Realtime temperature sensing is one of the common requirement. There are a lot of digital thermometers and temperature monitoring devices available in online shopping sites. But most of them just monitors and displays the realtime values. It does not have any intelligence. The one we are going to build is a smart temperature monitoring system. This system can be used for monitoring atmospheric temperature as well as liquid temperature.
The following blog post explains the set up of a digital temperature monitoring system.
Digital Temperature Monitoring System
We will enhance the above system by adding analytical capability. So that we can analyse and show the temperature trends. The block diagram below shows the high level architecture of the system.
As shown in the above diagram, the system has three blocks.
- Edge Device & Sensor (Raspberry Pi & Sensor)
- Data Storage Server
- Dashboards for the end user
The following are the software components required for this project
- MQTT for sending the data from the edge to the server.
- PostgreSQL for storing the data in the server.
- Python based backend
- HTML Web UI
I am not going to explain the working of MQTT in this blog post. This was already explained in one of my earlier posts.
Before we start implementing the solution, lets summarize the story line.
- The requirement is to perform realtime temperature monitoring and analyse the trends & patterns using the historic data.
- A temperature sensor is attached to a Raspberry Pi which acts as the edge device.
- Need provision to support multiple edge devices.
- Capability to monitor the temperature from anywhere
Bird’s eye view of the system
Here we have considered multiple edge devices and also considered the provision of web and mobile application.
Data Model Design
In the PostgreSQL database, we need two base tables for storing the data. We will be able to store data from multiple edge devices located at different locations using this data model. This is a very basic data model. We can enhance this based on our requirement.
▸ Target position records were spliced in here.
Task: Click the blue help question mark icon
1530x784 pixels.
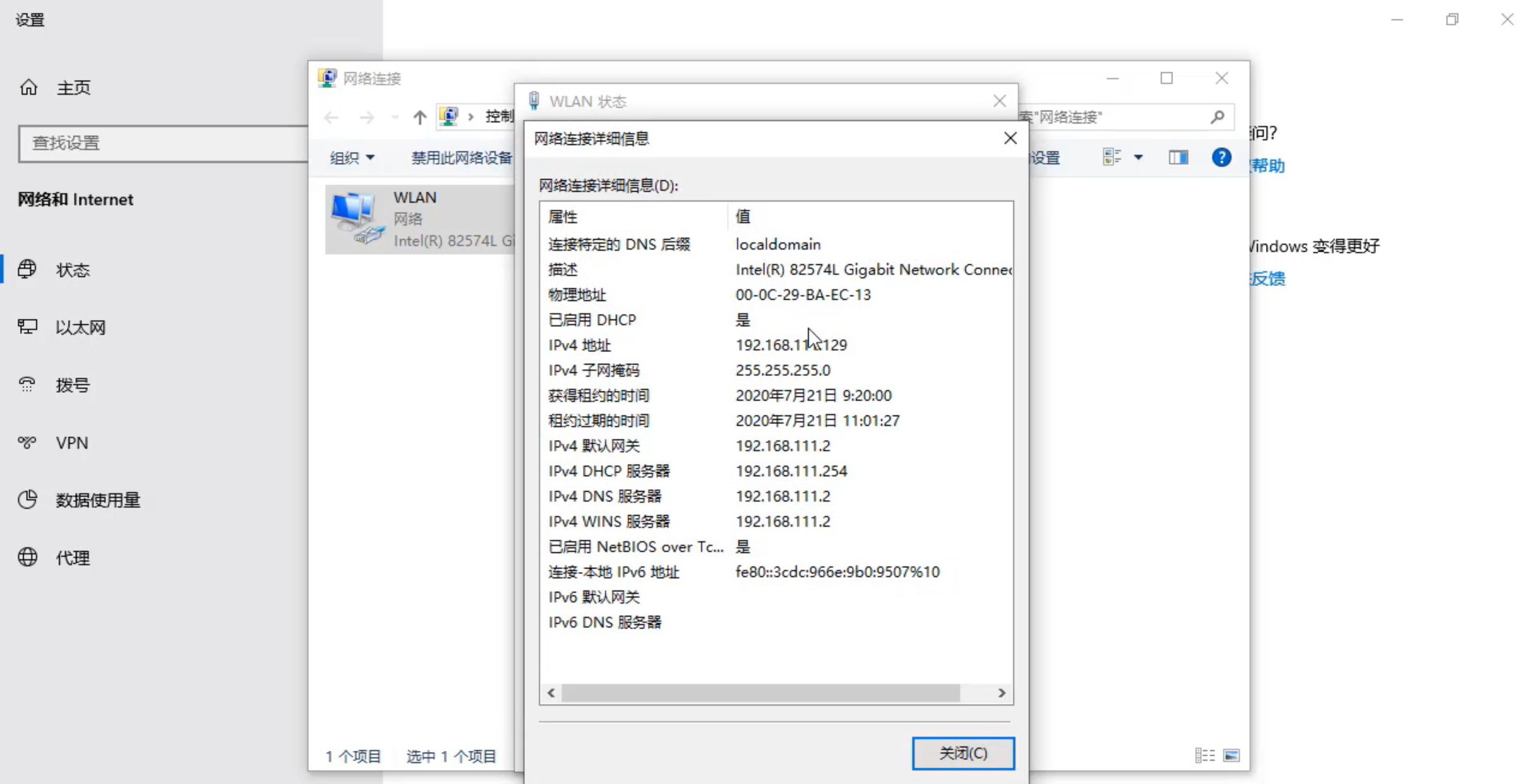Action: 1221,158

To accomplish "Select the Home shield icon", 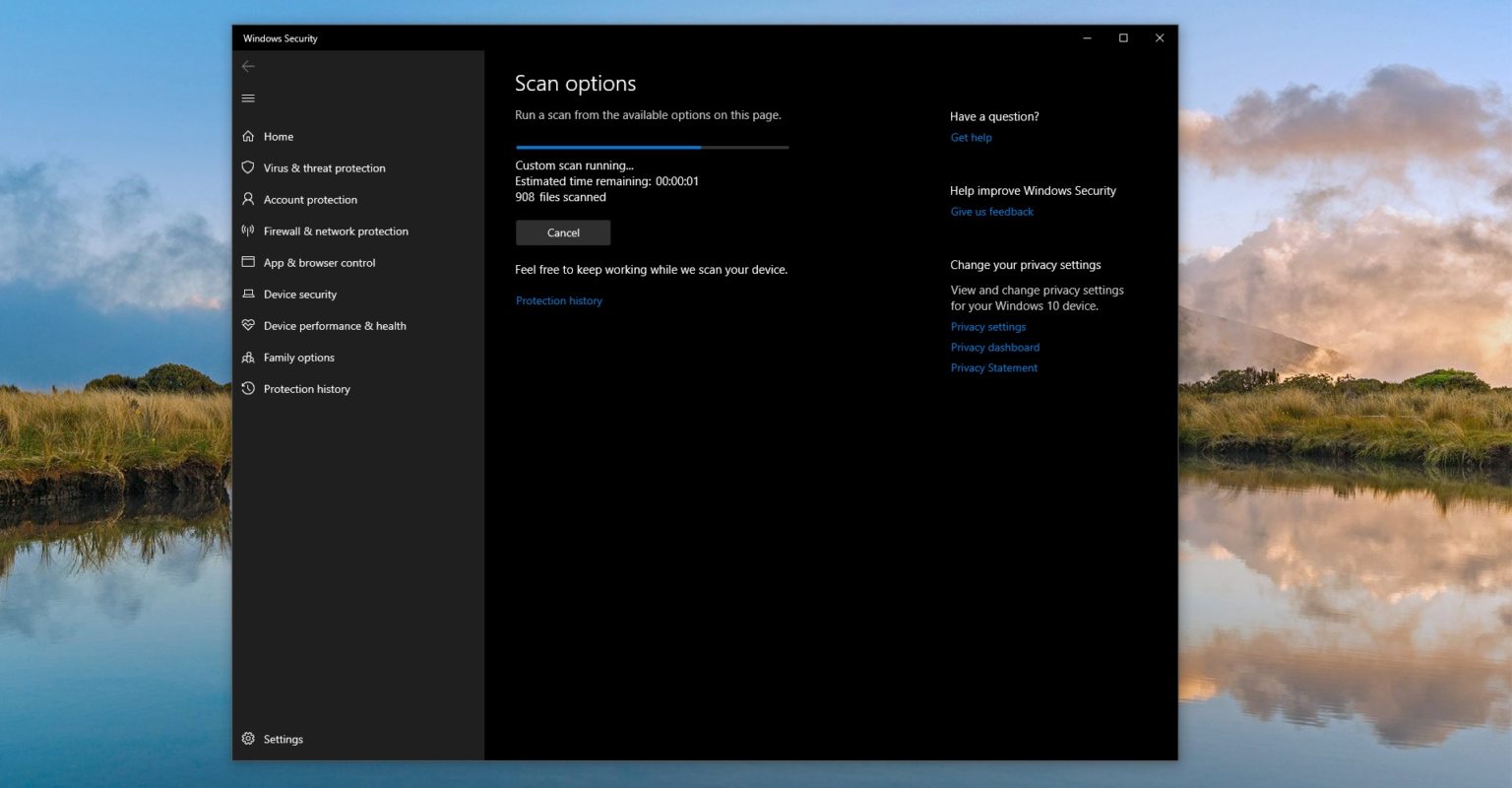I will [x=278, y=136].
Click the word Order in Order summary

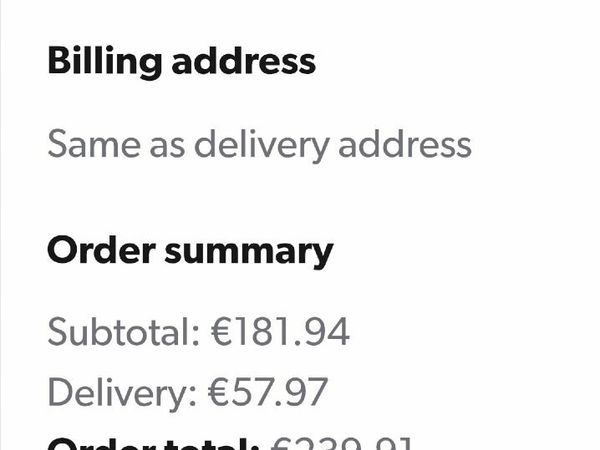tap(101, 251)
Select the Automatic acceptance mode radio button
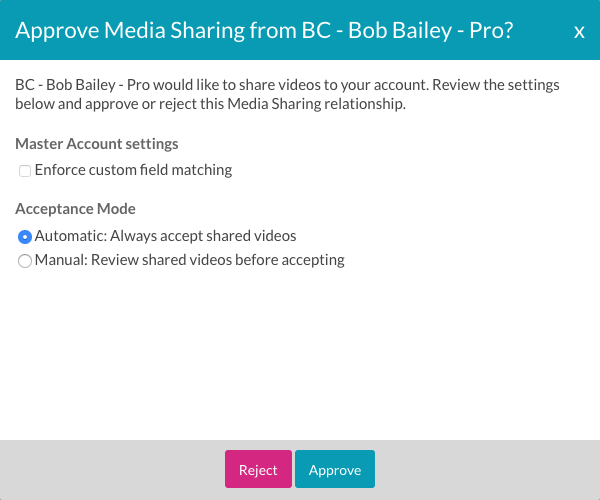Viewport: 600px width, 500px height. tap(25, 237)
- device_info – This has the metadata of the edge devices. This includes the location details of the device. The column names are given below
- device_id, device_name, location
- temperature_data – We store the temperature data from each of the edge devices in this tables. The column names are given below.
- device_id, timestamp, value
Now let us start developing the application from the edge device. We will modify the program to send the messages to an MQTT topic with the timestamp. The temperature readings will be sent to the server once in every minute. The message format will be as follows. We will be using epoch timestamp in seconds and temperature in Degree Celsius.
{"device_id":"xxx", "timestamp":1584284353, "value": 27.01}
Now lets develop a small python program that send this values to the MQTT topic. For this, we need an MQTT broker to be up and accessible from the Raspberry Pi
Here my central server is a CentOS 7 server and I will be using mosquitto MQTT. The installation steps are explained very detailed in this blog post.
In the central server, these messages will be collected and stored in the database tables.
A sample view of the temperature_data table is shown below.
device_id | timestamp | value |
device_01 | 1587825234 | 27 |
device_02 | 1587825234 | 28 |
device_03 | 1587825234 | 23 |
device_04 | 1587825234 | 28 |
device_05 | 1587825234 | 30 |
device_06 | 1587825234 | 26 |
device_07 | 1587825234 | 22 |
device_08 | 1587825234 | 28 |
device_09 | 1587825234 | 32 |
device_10 | 1587825234 | 29 |
device_11 | 1587825234 | 31 |
Now from this table, we can query and get the required information based on the user requirement. We can either develop custom visualization using javascript or we can query the DB using workbenches or we can even connect & visualize data using visualization tools like Apache Superset, PowerBI etc.
With this I have explained the highlevel architecture and implementation of a sample IoT system. This system can be scaled further by using a proper time series database instead of the Postgres DB.